Wadah Khanfar, Al-Jazeera news network general director, today resigned from his position after eight years of working as a top executive and 15 years at the channel since 1996.

In a farewell note Khanfar said he had been thinking of stepping down for a while and thanked the Al-Jazeera staff as well as its administration, praising them for what they have achieved as a global news network.

"Al-Jazeera gained the trust of its audience through consistently speaking truth to power, and channelling peoples' aspirations for dignity and freedom. Our audience quickly saw that Al-Jazeera was of them and their world,” he said.

He also added that, "this newsroom showed the world the first images of the Asian Tsunami and of the famine in Niger. In 2011, the eyes of the world watched the aspirations of millions unfold as our newsrooms broadcast, tweeted and published the events unfolding in the liberation squares from Sidi Bouzid to Jisr Al-Shughur.

Khanfar also announced the news on his official twitter account.

Some observer are linking Khanfar’s resignation with recently released Wikileaks cables about a meeting in 2005 at the American embassy in Doha between him and US Defence Intelligence Agency officers. Allegedly the officers prepared monthly reports about the channel as well as its website performance and views and discussed them with Khanfar.

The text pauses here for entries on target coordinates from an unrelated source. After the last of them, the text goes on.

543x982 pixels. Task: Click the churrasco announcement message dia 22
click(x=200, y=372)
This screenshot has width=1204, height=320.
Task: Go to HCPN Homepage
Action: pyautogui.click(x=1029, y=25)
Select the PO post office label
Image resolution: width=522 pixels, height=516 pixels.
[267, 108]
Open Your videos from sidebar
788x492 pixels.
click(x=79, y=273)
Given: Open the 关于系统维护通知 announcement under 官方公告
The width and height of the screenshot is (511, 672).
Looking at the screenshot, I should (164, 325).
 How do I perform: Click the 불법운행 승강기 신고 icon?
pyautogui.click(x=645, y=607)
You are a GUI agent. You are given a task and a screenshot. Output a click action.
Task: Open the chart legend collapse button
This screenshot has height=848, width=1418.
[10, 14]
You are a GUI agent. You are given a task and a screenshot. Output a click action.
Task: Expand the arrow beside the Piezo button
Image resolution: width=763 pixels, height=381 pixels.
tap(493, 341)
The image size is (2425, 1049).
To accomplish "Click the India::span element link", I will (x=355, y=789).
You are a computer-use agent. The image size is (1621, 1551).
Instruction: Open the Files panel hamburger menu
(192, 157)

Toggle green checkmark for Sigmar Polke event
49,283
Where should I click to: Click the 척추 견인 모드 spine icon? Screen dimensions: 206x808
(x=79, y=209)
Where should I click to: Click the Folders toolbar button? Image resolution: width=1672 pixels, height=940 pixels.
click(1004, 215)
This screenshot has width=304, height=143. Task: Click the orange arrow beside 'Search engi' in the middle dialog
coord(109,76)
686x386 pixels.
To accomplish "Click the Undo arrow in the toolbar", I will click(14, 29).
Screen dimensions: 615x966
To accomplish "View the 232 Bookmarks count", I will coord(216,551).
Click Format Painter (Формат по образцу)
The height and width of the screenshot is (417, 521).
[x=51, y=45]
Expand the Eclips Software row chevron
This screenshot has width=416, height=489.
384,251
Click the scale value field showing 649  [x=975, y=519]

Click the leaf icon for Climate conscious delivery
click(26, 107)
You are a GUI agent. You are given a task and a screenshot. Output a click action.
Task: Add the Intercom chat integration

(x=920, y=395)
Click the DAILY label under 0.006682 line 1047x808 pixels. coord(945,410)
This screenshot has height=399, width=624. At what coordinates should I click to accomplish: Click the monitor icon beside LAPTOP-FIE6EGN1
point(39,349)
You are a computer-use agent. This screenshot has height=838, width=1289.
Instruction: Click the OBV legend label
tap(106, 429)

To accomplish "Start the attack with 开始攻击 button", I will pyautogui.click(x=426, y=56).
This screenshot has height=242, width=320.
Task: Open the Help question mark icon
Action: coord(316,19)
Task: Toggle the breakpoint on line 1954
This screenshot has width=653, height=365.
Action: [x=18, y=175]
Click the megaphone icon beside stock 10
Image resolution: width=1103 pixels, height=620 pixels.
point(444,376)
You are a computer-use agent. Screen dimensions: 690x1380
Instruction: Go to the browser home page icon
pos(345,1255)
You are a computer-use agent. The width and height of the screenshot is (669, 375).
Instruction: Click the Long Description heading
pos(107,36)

The cable fuelled rumours about the relationship between the US and the controversial Qatari news network.

Palestinian Khanfar joined Al-Jazeera Network in 1996 as the channel’s correspondent in South Africa and stayed until 2001. He was the channel’s correspondent in New Delhi from 2001 to 2002, where he reported on Afghanistan when the channel lost contact with their correspondence in Kabul, Tayseer Allouni. Later Khanfar replaced Allouni as Kabul’s bureau chief. Moving from Afghanistan to Iraq he became Baghdad’s bureau chief after the fall of Saddam’s regime. In 2003 he became the managing director of Al-Jazeera Network. In 2006 he was appointed director general of Al-Jazeera Network.

In 2009 Khanfar was chosen by Forbes magazine among the world’s most powerful people.